As Lucy wrote about on Friday, the Supreme Court has been delivering some serious gut punches of late: We saw the overturning of Roe v. Wade coming with the leaked opinion, but that didn’t dampen the blow, and last week’s ruling that struck down a gun control law in New York was also beyond disappointing.
To make matters worse, our now very conservative Court is expected to soon rule on West Virginia v. EPA and essentially dismantle the EPA’s ability to regulate emissions with regards to climate change. (Perhaps you remember the case from a Movement Monday in January, when Breyer Retired?)
And that’s the narrow case. In the broad case, the Court could hugely curtail agency powers by ruling that every agency (not just the EPA) needs specific direction from Congress to carry out their duties, whereas historically, these agencies have taken laws as passed by Congress as a broad mandate and then decided on specific rules and policies within the agencies. NPR’s Laura Benshoff explained the stakes this way: “If it’s narrow, just limiting how the EPA regulates greenhouse gasses at power plants, that could hurt the Biden administration’s goal of zeroing out carbon pollution from power plants… If it’s a broader decision, that could send shockwaves through many agencies and reframe the relationship between Congress and the executive branch, basically.”
Ufda! With all the structural uncertainty pumping through our political system right now and with the health of our democracy potentially in peril (not to mention the world-ending nature of climate change looming over us), I think I’d like to keep the relationship between Congress and the executive branch un-reframed, thank you very much.
Unfortunately, the Supreme Court is designed to be pretty insulated from public opinion, so although we still encourage the people to get out there and demand change, we as the public are powerless to affect these rulings (and others) in the short term.
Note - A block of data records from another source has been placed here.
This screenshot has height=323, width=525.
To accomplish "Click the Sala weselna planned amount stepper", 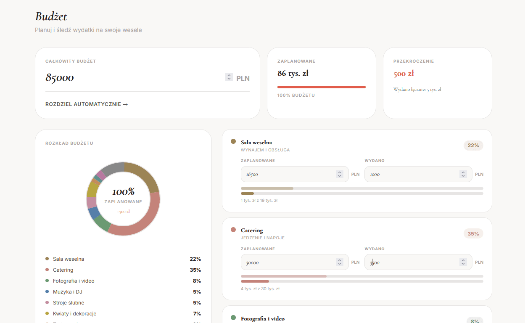I will 340,174.
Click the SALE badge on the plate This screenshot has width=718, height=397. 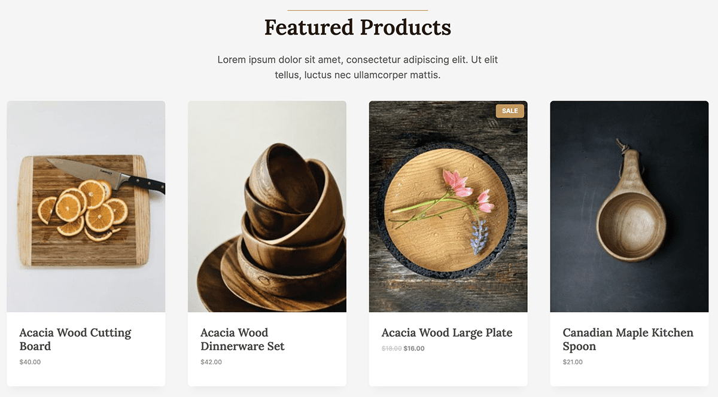point(510,111)
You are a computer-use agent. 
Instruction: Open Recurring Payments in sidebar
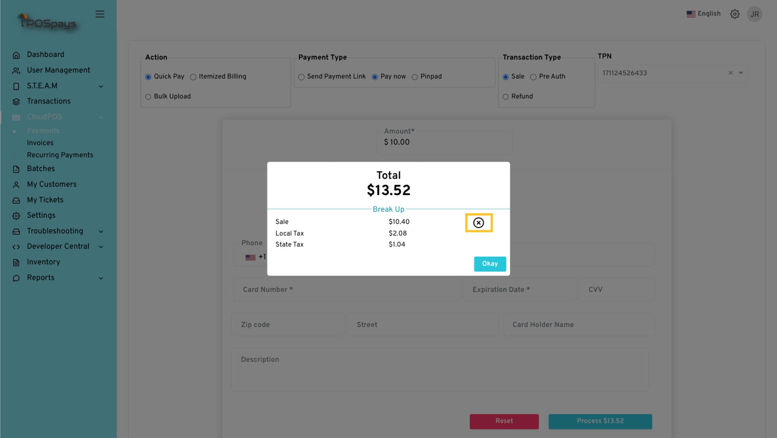click(60, 155)
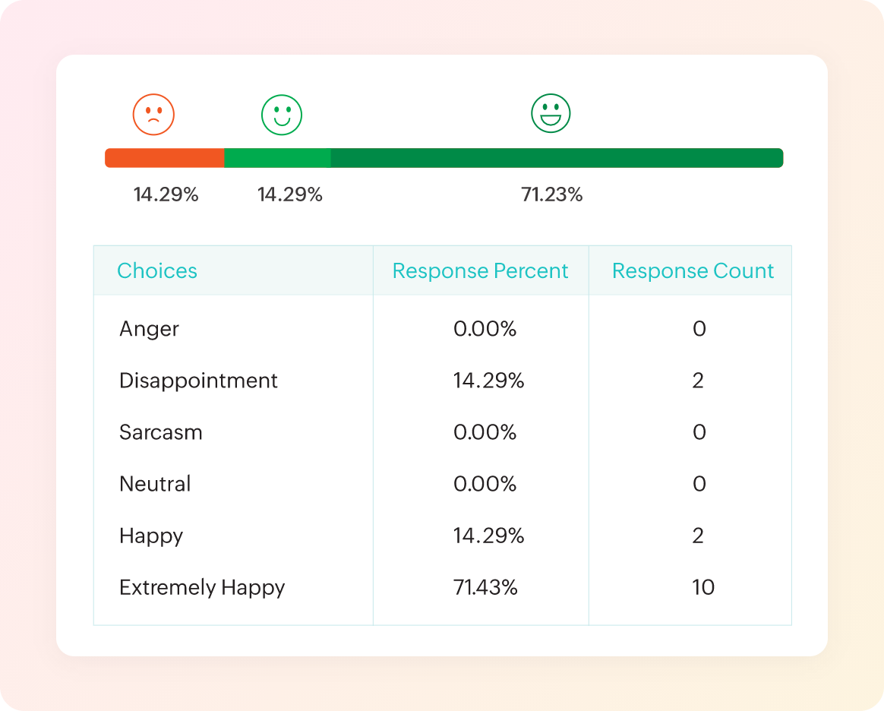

BUT, there are things that we as the public do have power over–specifically, Public Utility Commissions or Public Service Commissions. Every state has one, and they regulate the natural gas and electricity monopolies in the US, which means they regulate a whole bunch of emissions, and if the name didn’t give it away, they actually do have to answer to the public in each state. This handy-dandy video gives a good explanation. ⤵
Now, I’m not saying that this a switch we can just flip, but if you’re looking to leverage some power where it feels like you can actually have some influence, attending PUC or PSC meetings or working with a climate group to lobby the PUC is a great place to try to make something happen.
Taking action at the PUC level can soften the blow of bummer Supreme Court verdicts a bit–just a little bit. We’re still fired up–just fired up with a purpose, from Alabama to Wyoming, and everything in between.